Más de 30 años esperando una política pública en educación superior

Creado en Martes, 23 Mayo 2017

Francisco Núñez, observador de este portal, reflexiona sobre la falta de coherencia y consistencia del Estado para poder diseñar efectivamente políticas públicas que respondan a lo que requiere la educación superior colombiana.

Cada momento surge la pregunta de si existe una política pública en la educación superior colombiana.

En relación con este punto leí hace poco lo siguiente: “El programa Ser Pilo Paga, aunque bienvenido porque ayuda a unos muy pocos, muy pilos y muy pobres, es por definición lo contrario a una política general para igualar oportunidades” – Moisés Wasserman, El Tiempo, debes leer, 5 de mayo, pág. 13 –

Y oí también que se quiere llevar el programa Ser Pilo Paga a política pública.

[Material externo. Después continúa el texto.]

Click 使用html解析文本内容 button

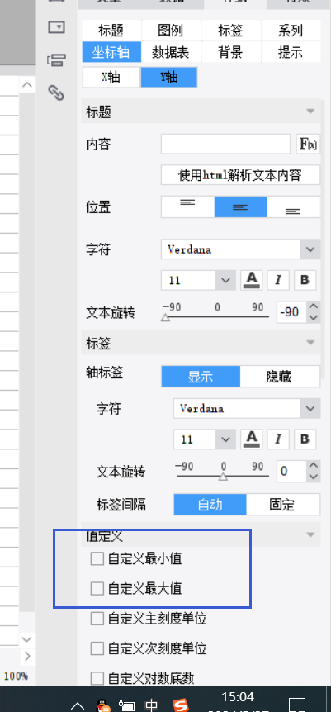pos(241,175)
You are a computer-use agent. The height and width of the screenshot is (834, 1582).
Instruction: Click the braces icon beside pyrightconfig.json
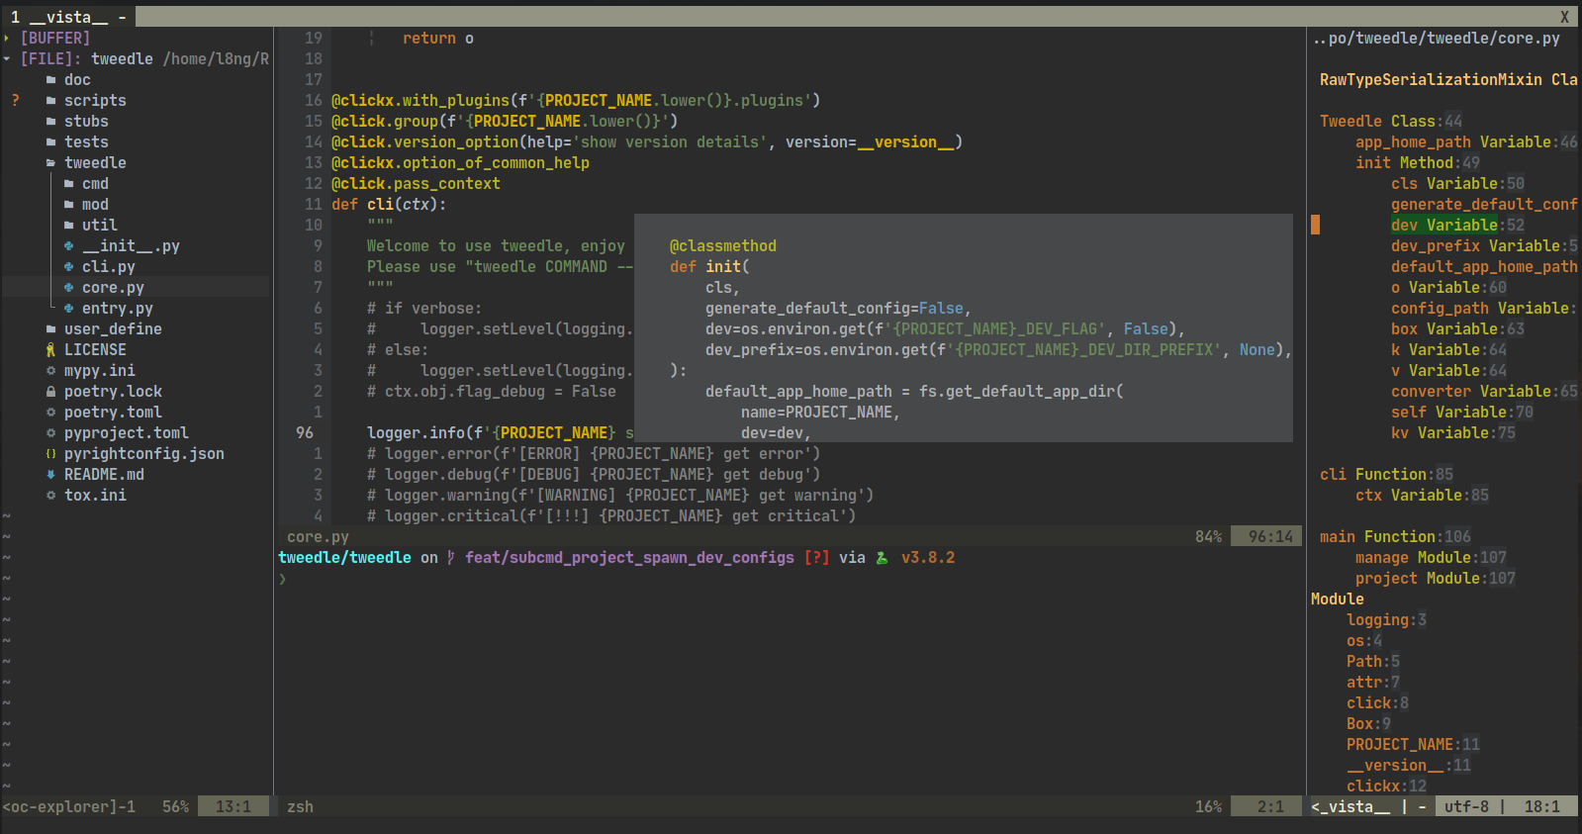(50, 454)
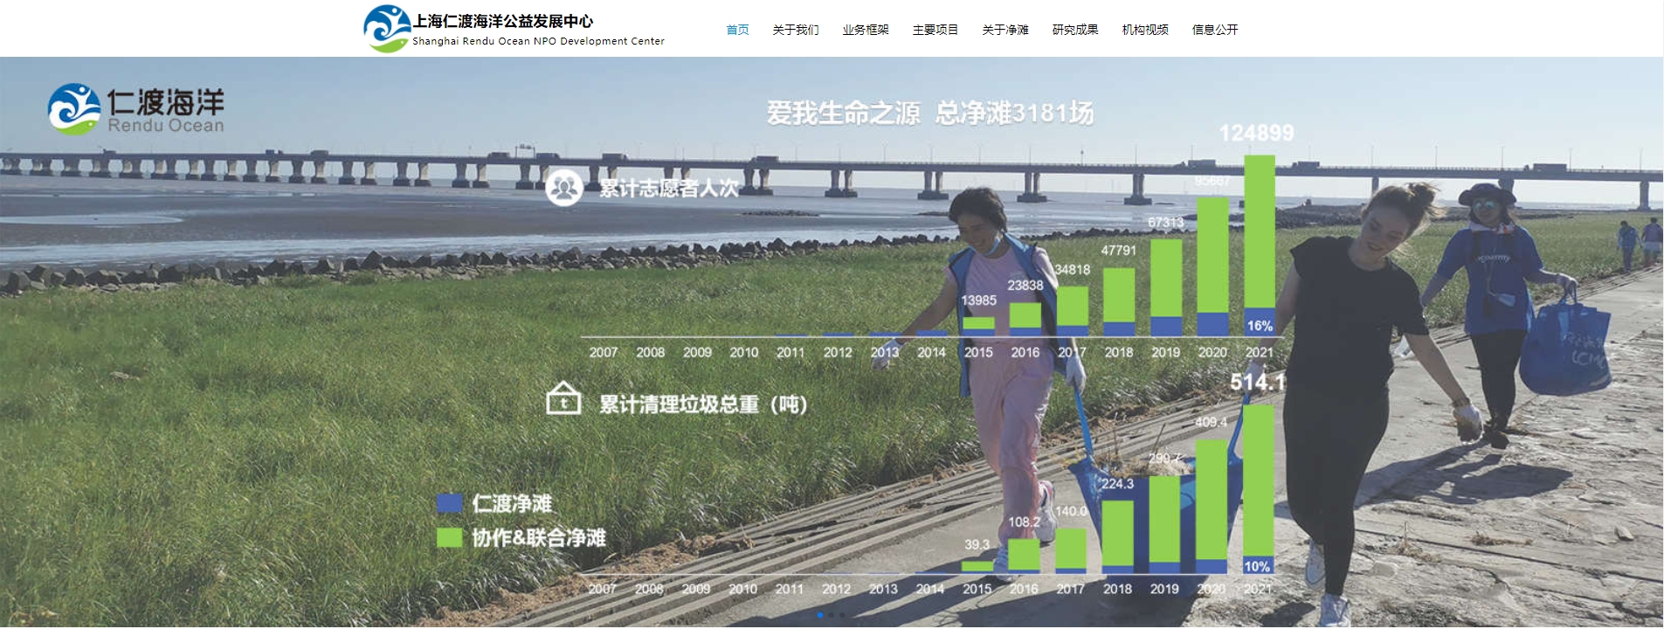Expand the 关于净滩 navigation menu
This screenshot has width=1664, height=629.
pos(1005,30)
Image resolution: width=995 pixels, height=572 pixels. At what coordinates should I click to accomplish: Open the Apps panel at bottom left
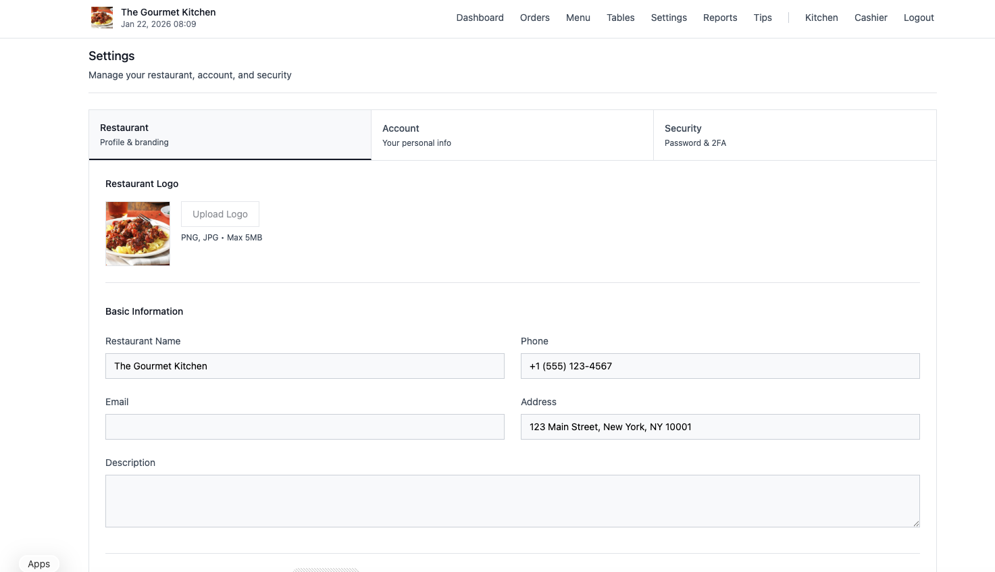(x=39, y=563)
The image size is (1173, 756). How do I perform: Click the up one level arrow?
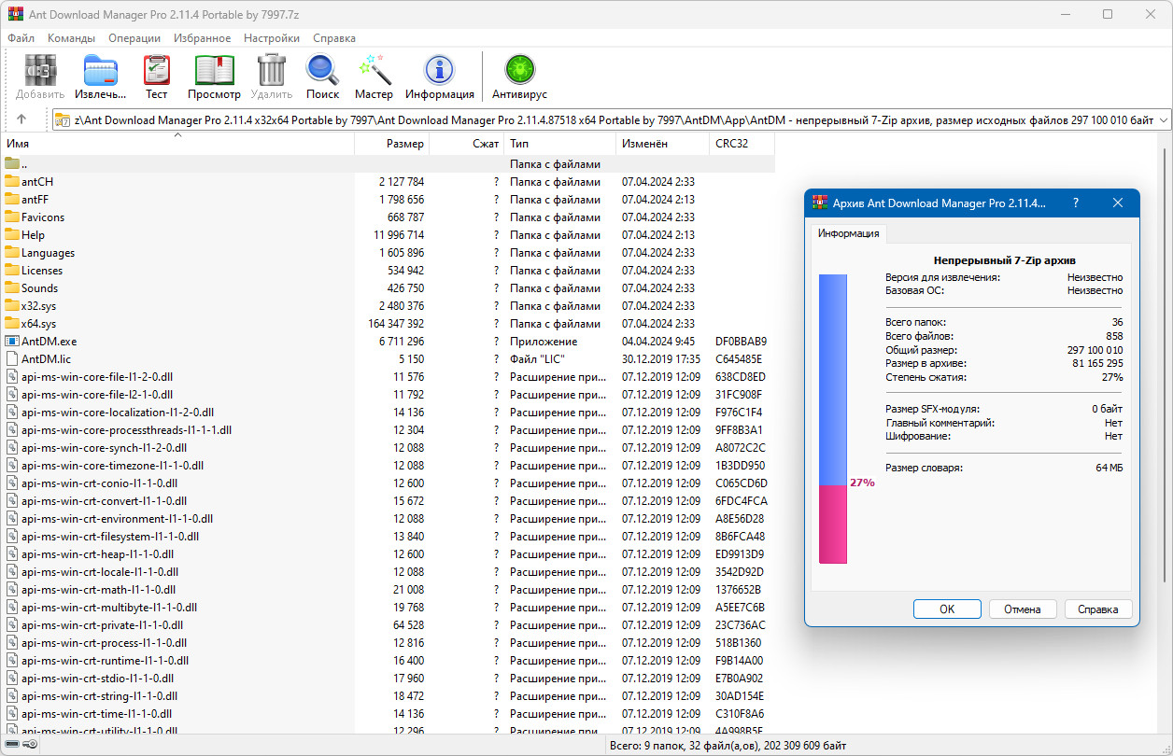21,119
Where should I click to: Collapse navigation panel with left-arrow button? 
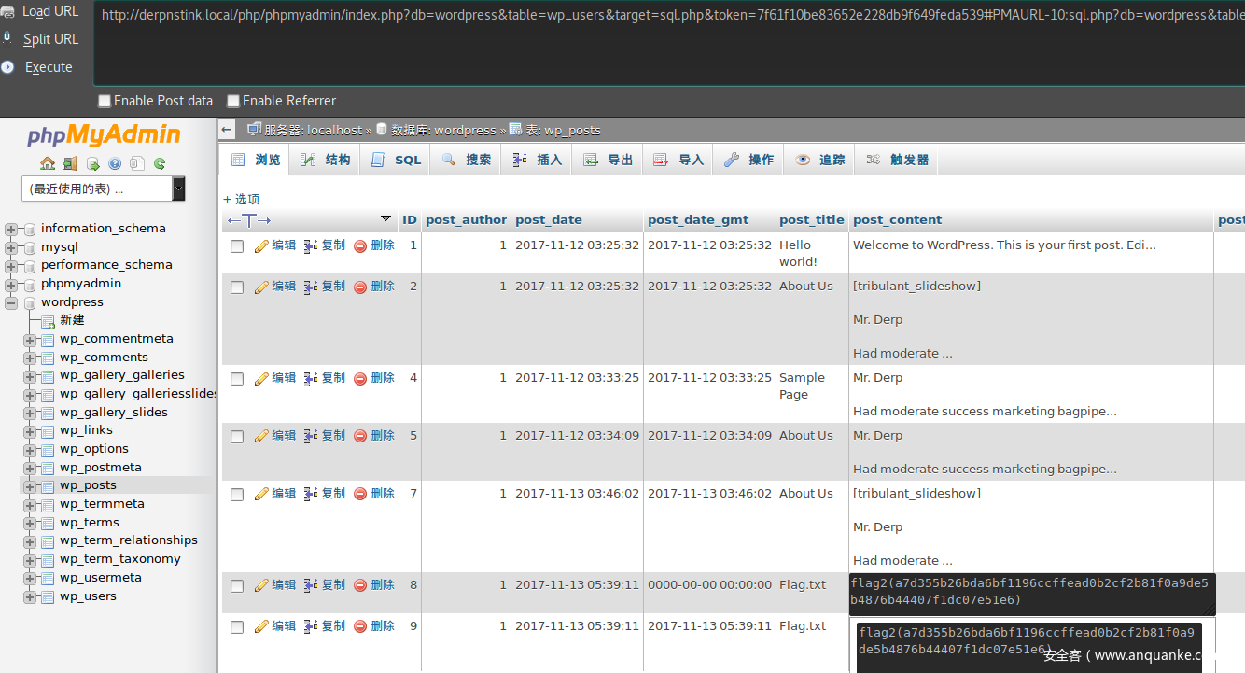click(227, 130)

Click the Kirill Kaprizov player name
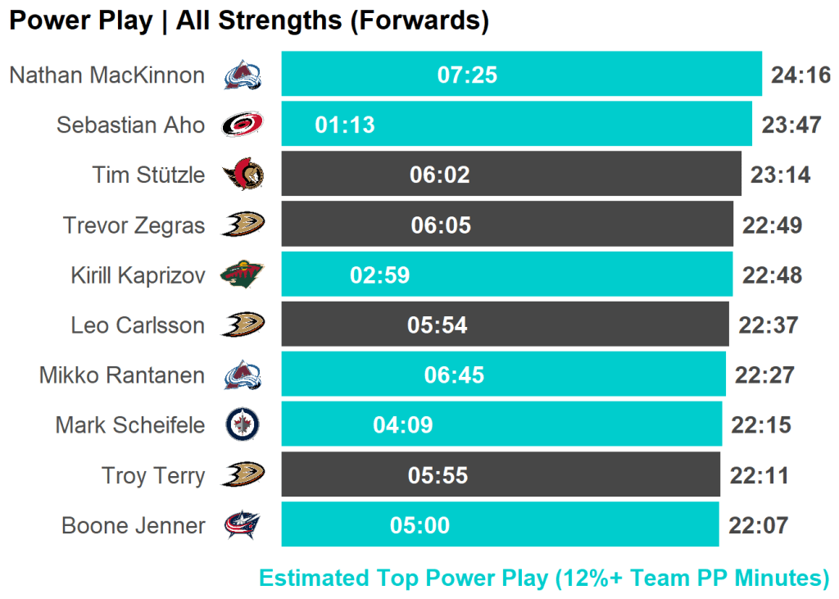click(138, 275)
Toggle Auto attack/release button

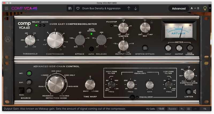tap(91, 49)
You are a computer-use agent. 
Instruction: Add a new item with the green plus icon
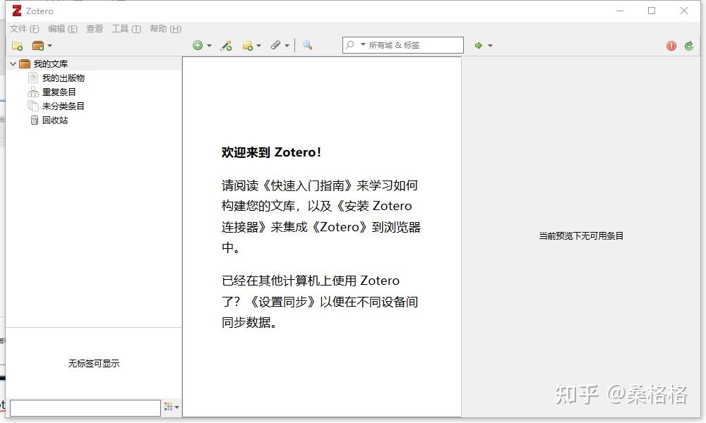tap(198, 45)
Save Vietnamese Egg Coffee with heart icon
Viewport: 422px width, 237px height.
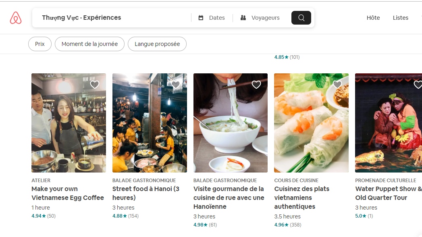(95, 85)
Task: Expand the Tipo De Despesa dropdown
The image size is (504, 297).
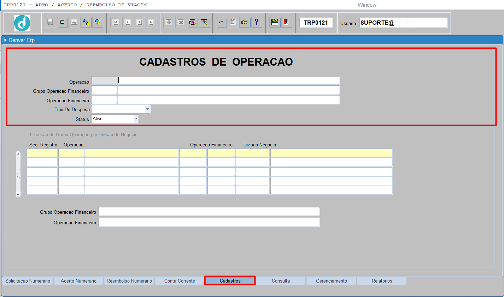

Lo hicimos al revés. Antes de consolidar una política para el financiamiento de las IES, sobre todo de las públicas, se lanzó el susodicho programa que más bien favorece a la universidad privada.

No se ve la política para garantizar la equidad, la eficiencia y la calidad.

Los organismos de la educación superior que tienen que ver con el tema, se enredan en el control antes que impulsar la calidad. Registro y acreditación parecen sustentar más la inspección que la calidad. Esta se torna fachada y de hecho se le aprovecha para beneficiar a IES que han recibido el respectivo aval mientras se sigue hablando de universidades de garaje aprobadas por el MEN, en medio de mediciones que poco miden.

La cobertura se diluye en la deserción y la equidad en programas del momento, para mostrar.

¿Cuál es, por otra parte, la política pública en educación superior para la investigación?   

El último esfuerzo que recuerdo de una política pública para la educación superior fue el libro Acuerdo por lo Superior 2.034, resultado de un trabajo liderado por el Cesu y que naufragó entre las manifestaciones estudiantiles apoyadas por maestros de la educación media.

De pronto una solución sería depurar lo que se ha escrito y encontrar la forma de consolidarlo.

Lo que si no parece viable es volver a reunir a sabios y académicos, así como a quienes sufrimos la educación superior, porque está demostrado que son tales las diferencias entre bases estudiantiles y profesorales que no parece haber reconciliación ni tolerancia entre posturas antagónicas, en donde el ruido reemplaza al argumento. No hay que desconocer la necesidad de la consulta, pero no se ha encontrado el camino para dialogar sin insultos y pedreas.

Cada que se intenta llegar a alguna parte para consolidar un sistema de educación superior, cae el funcionario que lidera el proceso.

Mientras tanto la Pública se ahoga y la privada se anquilosa.

Recuerdo a mi compañero en la Junta Directiva del Icfes, Padre Gerardo Arango (q.e.p.d.) quien decía: Si la universidad oficial progresa, la privada también.

Y recuerdo que llevamos más de 30 años esperando una política pública en educación superior.